### TEXT SECTION

[START]

At work we’ve been looking at the variance of differences between sale prices of neighboring houses, and its dependence on the distance in space and time of the sales.

Searching for about a minute on the web, I didn’t see an implementation of a solution to the following problem:

The Problem

Given the model
\varepsilon_i \sim \mathcal{N}(0, \langle x_i, a\rangle^2),
and samples (x_i, \varepsilon_i)_{i=1}^n, what is the maximum likelihood estimation for the vector a?

[END]

### WORK REQUIRED
Extend the passage on the maximum likelihood estimation for house-price differences, beginning after its final question about the vector a.

### STORED DATA
[START]

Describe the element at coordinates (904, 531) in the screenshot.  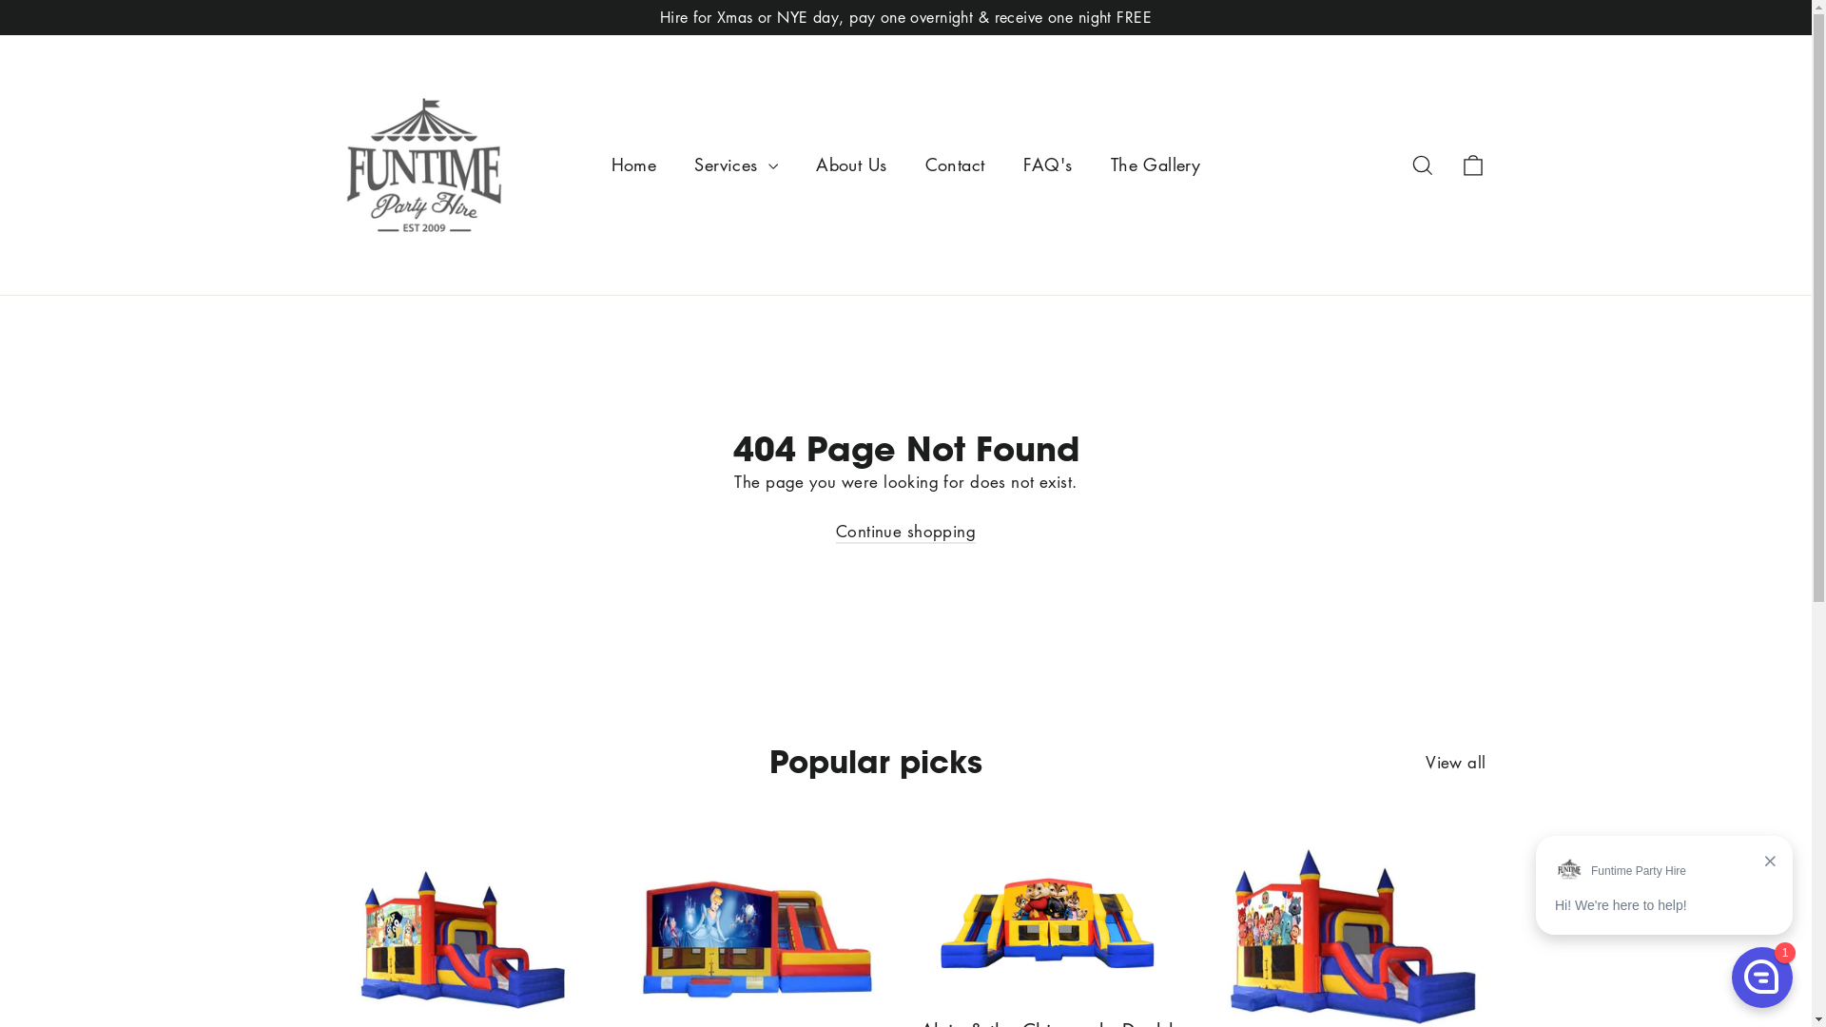
I see `'Continue shopping'` at that location.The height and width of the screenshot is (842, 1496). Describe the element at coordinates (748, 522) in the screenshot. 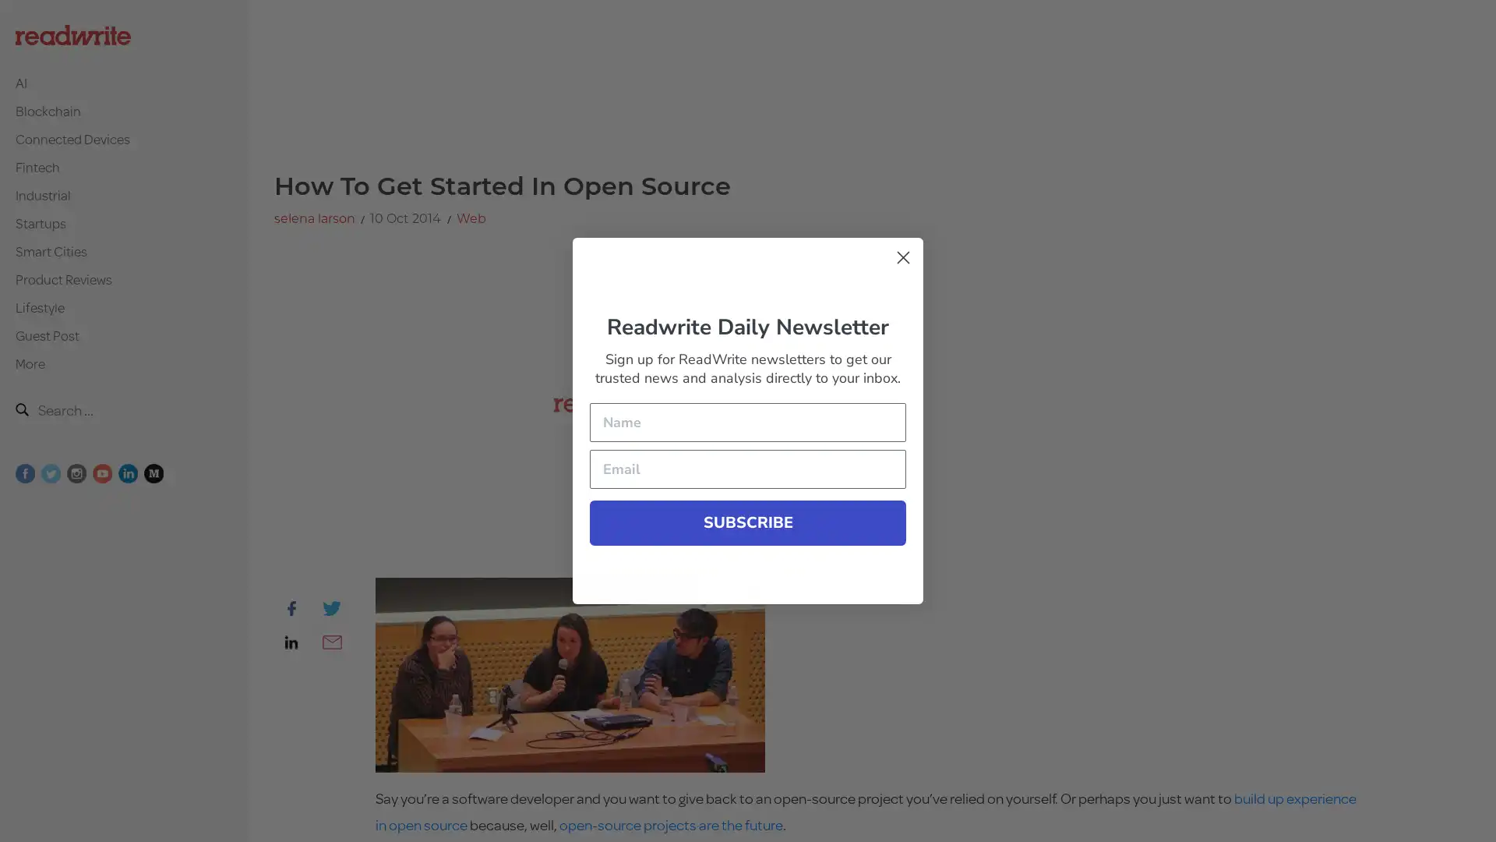

I see `SUBSCRIBE` at that location.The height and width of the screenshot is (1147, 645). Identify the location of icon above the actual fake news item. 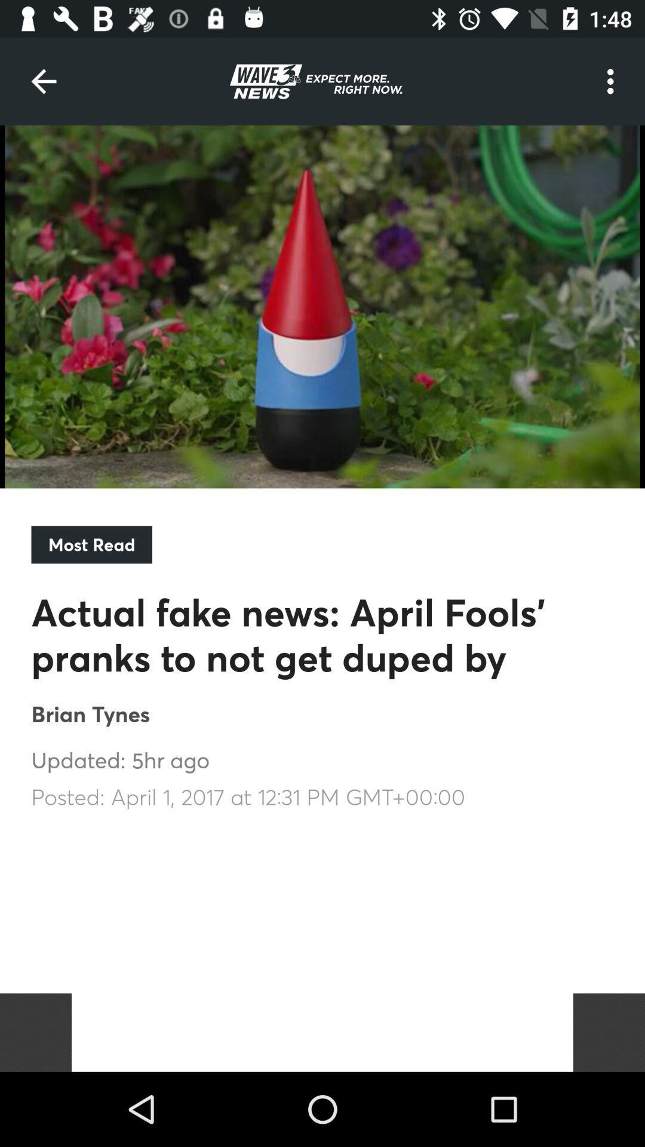
(91, 544).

[END]

### TASK ANSWER
The Log-Likelihood

Using Gauss’s formula:
\begin{aligned} \log{p(\varepsilon | a,x)} &= \log{\left( \prod_{i=1}^n \frac{1}{\sqrt{2\pi}\langle x_i, a\rangle} \exp\left(-\frac{1}{2}\frac{\varepsilon_i^2}{\langle x_i, a\rangle^2}\right) \right)} \\ &= \sum_{i=1}^n \left(-\log{\langle x_i, a\rangle - \frac{1}{2}\frac{\varepsilon_i^2}{\langle x_i, a\rangle^2}} \right) - \frac{n}{2}\log{2\pi} \end{aligned}

The Jacobian

We’re going to use BFGS to maximize the log-likelihood, so we’ll also need the Jacobian. Differentiating the above:
\begin{aligned} \frac{\partial\log{p(\varepsilon | a,x)}}{\partial a_j} &= \sum_{i=1}^n \left(\frac{x_{ij}}{\langle x_i, a\rangle} - \frac{\varepsilon_i^2x_{ij}}{\langle x_i, a\rangle^3} \right) \end{aligned}

The Code

From here it’s just writing correct numpy broadcasting code and calling to scipy’s minimize. We also tack on numba.

from numba import njit
import numpy as np
import scipy.optimize

@njit
def linear_std_f_jac(a, x, e2):
    """
    Compute the minus log-likelihood of $e^2$ given the model $e~N(0, <x,a>^2)$
    (up to a fixed additive constant) and its Jacobian with respect to `a`.
    """
    dots = 1/np.dot(x, a)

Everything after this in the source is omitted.